というように、原則が対立する場合があります。
(患者)自由に過ごしたい(自律尊重原則)
(看護師)転倒して骨折するリスクが高いから行動制限する(善行原則)
どちらも間違いではないけど、共存するのが難しい例です。
本人の思いが置き去りにならないように、看護師が調整役になることが大切です。
関連記事>> 看護師が感じる倫理的な問題とは!?|たった4つの手順が解決に導く!!
なぜ倫理的問題を議論するのか
医療者の倫理観で、提供される医療やケアが変わるからです。
患者の価値観はそれぞれです。
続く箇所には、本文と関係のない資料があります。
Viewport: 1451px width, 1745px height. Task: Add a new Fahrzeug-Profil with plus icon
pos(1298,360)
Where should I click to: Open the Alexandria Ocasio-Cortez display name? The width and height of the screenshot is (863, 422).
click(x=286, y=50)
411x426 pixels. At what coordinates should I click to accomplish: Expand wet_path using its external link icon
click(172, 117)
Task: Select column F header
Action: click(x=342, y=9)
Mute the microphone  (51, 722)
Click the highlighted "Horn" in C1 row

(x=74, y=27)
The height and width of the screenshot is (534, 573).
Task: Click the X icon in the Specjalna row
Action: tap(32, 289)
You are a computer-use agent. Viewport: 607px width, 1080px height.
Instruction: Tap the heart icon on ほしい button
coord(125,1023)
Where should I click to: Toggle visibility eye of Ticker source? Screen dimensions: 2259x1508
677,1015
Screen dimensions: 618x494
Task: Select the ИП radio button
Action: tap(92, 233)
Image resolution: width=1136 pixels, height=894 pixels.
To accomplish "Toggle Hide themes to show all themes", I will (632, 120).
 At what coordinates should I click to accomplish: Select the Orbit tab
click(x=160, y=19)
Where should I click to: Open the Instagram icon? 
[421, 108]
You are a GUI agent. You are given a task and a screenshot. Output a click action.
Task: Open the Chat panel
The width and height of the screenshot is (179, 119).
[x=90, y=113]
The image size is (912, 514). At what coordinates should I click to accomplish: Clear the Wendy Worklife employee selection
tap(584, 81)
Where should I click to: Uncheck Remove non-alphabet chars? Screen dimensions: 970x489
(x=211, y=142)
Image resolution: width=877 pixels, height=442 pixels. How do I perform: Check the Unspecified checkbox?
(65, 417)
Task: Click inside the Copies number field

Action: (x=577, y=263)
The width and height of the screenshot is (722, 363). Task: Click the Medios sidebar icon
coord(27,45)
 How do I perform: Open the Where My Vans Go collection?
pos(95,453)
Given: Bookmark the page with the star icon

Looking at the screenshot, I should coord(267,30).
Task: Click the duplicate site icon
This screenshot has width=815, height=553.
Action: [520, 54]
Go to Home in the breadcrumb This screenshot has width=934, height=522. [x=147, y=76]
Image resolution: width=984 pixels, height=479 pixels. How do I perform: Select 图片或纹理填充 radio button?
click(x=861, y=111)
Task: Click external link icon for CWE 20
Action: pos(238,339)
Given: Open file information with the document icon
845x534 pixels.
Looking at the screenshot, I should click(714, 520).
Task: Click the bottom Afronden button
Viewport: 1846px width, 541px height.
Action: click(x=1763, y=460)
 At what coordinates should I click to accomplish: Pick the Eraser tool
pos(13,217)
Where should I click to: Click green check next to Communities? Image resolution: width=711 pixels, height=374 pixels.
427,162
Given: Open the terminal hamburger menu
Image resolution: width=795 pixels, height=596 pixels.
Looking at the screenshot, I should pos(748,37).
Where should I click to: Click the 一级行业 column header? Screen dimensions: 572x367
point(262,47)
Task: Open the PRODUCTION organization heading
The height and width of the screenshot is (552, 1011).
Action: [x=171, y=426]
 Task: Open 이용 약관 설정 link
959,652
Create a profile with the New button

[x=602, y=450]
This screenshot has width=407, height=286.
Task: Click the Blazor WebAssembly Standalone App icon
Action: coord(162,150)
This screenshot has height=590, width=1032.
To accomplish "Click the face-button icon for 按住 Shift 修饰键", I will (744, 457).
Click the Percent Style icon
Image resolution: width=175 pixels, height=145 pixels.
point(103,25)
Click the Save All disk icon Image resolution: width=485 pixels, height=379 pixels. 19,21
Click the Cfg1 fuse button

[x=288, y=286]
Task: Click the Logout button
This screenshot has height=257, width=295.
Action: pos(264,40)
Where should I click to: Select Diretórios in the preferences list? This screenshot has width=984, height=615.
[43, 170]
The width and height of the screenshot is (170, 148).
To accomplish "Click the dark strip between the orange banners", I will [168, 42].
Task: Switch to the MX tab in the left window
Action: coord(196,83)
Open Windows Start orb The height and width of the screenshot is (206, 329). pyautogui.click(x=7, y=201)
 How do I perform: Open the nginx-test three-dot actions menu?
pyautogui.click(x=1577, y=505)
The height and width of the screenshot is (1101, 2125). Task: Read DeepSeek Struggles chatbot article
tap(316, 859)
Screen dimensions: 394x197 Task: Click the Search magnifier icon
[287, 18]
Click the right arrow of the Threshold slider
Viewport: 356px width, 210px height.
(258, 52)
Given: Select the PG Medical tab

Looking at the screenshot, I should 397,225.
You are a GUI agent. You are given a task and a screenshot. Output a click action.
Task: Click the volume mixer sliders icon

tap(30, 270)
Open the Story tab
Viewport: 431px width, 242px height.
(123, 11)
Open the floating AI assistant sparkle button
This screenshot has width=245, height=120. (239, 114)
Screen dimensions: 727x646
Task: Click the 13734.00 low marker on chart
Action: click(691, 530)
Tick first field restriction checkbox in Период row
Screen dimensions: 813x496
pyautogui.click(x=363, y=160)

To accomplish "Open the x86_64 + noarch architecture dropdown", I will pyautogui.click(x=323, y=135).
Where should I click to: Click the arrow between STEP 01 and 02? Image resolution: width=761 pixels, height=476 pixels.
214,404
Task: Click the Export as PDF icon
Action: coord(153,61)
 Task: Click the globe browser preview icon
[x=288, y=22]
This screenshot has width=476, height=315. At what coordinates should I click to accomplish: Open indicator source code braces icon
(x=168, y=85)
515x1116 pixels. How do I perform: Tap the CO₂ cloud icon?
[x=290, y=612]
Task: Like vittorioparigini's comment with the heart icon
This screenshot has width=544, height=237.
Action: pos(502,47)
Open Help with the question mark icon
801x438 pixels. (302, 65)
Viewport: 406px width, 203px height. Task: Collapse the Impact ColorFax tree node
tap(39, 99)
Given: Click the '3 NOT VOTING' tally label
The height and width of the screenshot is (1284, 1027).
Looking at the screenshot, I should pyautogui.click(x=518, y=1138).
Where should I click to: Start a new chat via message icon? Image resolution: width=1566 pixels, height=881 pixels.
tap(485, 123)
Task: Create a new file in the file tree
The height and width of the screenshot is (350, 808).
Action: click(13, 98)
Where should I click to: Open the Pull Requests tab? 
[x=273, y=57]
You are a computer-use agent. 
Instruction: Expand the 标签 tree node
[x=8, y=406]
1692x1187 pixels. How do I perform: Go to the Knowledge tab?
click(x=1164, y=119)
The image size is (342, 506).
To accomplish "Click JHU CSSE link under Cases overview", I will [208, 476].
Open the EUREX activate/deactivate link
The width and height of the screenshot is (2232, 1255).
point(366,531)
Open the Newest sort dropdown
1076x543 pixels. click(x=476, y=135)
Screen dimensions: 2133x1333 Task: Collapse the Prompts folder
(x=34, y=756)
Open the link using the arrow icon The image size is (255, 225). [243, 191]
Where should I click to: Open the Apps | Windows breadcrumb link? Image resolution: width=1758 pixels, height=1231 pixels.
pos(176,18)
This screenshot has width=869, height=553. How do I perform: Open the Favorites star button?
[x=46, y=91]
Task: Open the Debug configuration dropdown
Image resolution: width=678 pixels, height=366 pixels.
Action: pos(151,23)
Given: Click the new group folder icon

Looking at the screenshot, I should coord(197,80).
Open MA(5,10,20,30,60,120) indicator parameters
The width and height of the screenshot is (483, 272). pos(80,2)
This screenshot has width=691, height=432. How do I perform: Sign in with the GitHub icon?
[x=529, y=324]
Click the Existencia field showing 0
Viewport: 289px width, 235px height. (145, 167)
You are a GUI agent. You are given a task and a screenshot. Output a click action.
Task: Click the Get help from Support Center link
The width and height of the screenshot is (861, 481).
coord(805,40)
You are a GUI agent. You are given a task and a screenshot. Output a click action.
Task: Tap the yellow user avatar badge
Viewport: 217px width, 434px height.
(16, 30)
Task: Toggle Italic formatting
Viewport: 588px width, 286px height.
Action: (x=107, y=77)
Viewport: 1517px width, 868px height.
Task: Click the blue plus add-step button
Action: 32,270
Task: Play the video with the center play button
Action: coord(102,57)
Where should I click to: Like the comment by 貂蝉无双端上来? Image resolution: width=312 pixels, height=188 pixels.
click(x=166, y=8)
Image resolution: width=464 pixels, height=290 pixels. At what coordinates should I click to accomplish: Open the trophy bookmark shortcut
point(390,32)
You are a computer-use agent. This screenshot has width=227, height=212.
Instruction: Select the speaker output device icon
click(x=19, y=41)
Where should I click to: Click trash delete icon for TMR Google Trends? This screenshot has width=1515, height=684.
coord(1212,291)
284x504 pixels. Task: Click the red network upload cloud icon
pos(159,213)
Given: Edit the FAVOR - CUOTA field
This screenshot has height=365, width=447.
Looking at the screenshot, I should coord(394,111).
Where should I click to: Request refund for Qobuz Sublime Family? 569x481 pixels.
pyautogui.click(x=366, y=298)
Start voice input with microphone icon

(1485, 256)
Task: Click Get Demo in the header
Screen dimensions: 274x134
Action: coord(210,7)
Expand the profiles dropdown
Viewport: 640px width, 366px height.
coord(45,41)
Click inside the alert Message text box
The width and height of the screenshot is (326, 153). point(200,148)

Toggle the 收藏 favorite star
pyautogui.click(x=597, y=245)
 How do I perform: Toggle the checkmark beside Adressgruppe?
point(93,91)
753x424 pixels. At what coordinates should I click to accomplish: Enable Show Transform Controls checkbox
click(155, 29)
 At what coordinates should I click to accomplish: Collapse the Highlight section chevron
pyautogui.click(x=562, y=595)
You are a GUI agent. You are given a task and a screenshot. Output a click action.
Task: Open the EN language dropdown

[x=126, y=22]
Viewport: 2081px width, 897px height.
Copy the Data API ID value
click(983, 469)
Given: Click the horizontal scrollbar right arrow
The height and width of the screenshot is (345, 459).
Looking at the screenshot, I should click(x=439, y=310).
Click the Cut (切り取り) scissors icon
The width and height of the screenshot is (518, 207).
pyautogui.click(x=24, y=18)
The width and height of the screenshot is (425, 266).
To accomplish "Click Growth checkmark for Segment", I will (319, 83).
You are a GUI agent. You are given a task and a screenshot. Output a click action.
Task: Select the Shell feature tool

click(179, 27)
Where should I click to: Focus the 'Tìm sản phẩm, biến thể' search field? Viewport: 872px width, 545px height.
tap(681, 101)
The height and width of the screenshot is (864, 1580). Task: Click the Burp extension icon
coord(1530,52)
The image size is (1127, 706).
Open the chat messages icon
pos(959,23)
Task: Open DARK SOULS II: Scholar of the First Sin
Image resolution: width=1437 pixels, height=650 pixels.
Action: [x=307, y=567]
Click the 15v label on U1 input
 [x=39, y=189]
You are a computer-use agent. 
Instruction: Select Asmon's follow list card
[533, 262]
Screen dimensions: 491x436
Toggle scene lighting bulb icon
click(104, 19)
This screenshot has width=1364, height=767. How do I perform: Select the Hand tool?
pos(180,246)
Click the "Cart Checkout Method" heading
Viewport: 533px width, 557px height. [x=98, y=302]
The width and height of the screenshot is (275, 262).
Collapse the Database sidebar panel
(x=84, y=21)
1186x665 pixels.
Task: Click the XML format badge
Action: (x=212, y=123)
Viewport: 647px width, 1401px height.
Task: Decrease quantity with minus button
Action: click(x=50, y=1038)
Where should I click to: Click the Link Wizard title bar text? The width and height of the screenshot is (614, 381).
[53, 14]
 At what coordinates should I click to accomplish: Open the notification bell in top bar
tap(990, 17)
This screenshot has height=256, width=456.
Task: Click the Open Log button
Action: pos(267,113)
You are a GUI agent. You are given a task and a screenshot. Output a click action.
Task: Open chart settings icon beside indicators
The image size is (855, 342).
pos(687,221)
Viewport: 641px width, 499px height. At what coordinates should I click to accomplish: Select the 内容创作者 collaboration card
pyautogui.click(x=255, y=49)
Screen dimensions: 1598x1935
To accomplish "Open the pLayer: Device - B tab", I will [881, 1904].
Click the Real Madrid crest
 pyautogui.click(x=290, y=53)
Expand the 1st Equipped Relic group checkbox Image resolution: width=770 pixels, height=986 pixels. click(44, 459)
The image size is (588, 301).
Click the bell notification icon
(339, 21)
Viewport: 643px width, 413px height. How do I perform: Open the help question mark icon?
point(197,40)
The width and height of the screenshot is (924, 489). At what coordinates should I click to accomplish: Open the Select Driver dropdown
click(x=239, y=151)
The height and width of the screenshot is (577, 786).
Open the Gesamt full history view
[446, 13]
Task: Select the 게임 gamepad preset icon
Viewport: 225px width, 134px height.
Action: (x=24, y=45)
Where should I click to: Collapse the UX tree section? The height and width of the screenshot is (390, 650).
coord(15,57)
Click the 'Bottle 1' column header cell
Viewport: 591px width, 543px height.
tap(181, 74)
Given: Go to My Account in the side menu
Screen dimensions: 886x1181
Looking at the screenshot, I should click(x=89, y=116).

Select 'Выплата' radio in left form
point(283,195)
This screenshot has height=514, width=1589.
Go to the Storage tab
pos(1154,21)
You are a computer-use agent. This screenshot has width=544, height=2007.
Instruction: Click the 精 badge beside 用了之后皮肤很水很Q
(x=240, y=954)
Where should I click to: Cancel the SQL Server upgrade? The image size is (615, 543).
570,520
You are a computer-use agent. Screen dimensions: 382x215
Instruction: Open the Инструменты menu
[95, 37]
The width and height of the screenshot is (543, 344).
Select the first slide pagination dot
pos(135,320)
医療に求めているものもそれぞれです。
何を重視したら「より良い状況」になるのか
が人によって異なるのです。
つい「正解」を求めてしまいがちですが、
倫理的問題に、「正解」はないと言えます。
参考図書
手順をおさらい
1.日常の中の「モヤモヤ」をキャッチする
2.キャッチした問題を、「4分割表」で整理する
3.「倫理4原則」で脅かされているもの、対立しているものを見つける
4.どうしたら患者が「より良く」なるか、みんなで集まって相談
5.「人の気持ちは変化する」ことを前提に、1〜4を繰り返す
🟨 結論の出し方
最終的にどうしてその結論に至ったのか
具体的に説明できることが大切です。
結論はこれ!ではなく、
そこに至るプロセスを重視することがポイントと言えます。